Immédiatement l’intendante Eurynome :
« Ma fille, tu tiens là les propos les plus vrais.
Va prêcher Télémaque, et dis-lui tout, en somme ;
Mais d’abord entre au bain, parfume-toi les traits.
Ne te présente pas les yeux rougis de larmes,
Car on ne gagne rien à pleurer constamment.
Voilà ton fils pubère, orné de tous les charmes
Que des dieux pour sa fleur requit ton dévoûment. »

Pénélope reprit dans sa haute prudence :
« Nourrice, en ton ardeur ne me conseille pas
De me laver le corps et de m’oindre d’essence.

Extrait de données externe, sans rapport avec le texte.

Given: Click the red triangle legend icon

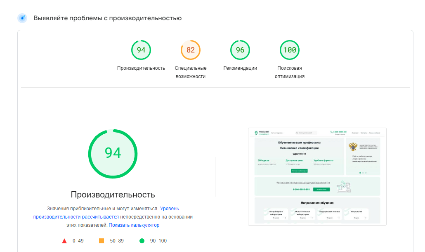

Les dieux olympiens ont flétri mes appas,
Depuis qu’un vaisseau creux emporta mon Ulysse.
Appelle Hippodamie, appelle Autonoé,
Pour me servir d’escorte au sein de l’édifice ;
Seule, j’aurais trop peur de ce monde roué. »

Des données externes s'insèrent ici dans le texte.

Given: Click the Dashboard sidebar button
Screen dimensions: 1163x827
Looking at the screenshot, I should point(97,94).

S’élançant aux couloirs, à l’une et l’autre serve
L’intendante ordonna d’accourir aussitôt.
Cependant un doux somme, à l’appel de Minerve,
Sur la fille d’Icare agita son pavot.
Elle de s’assoupir, pressant avec mollesse
Sa chaise longue ; alors l’insigne déité
Lui fit de saints présents, comme une amorce expresse.
Vite elle oignit sa peau de ce fard enchanté
Dont se sert Cythérée à la belle guirlande,
Quand des Grâces l’attend le cortège accompli ;
Puis elle la rendit et plus forte et plus grande,
Plus blanche en même temps que l’ivoire poli.
Après quoi disparut la déité sereine.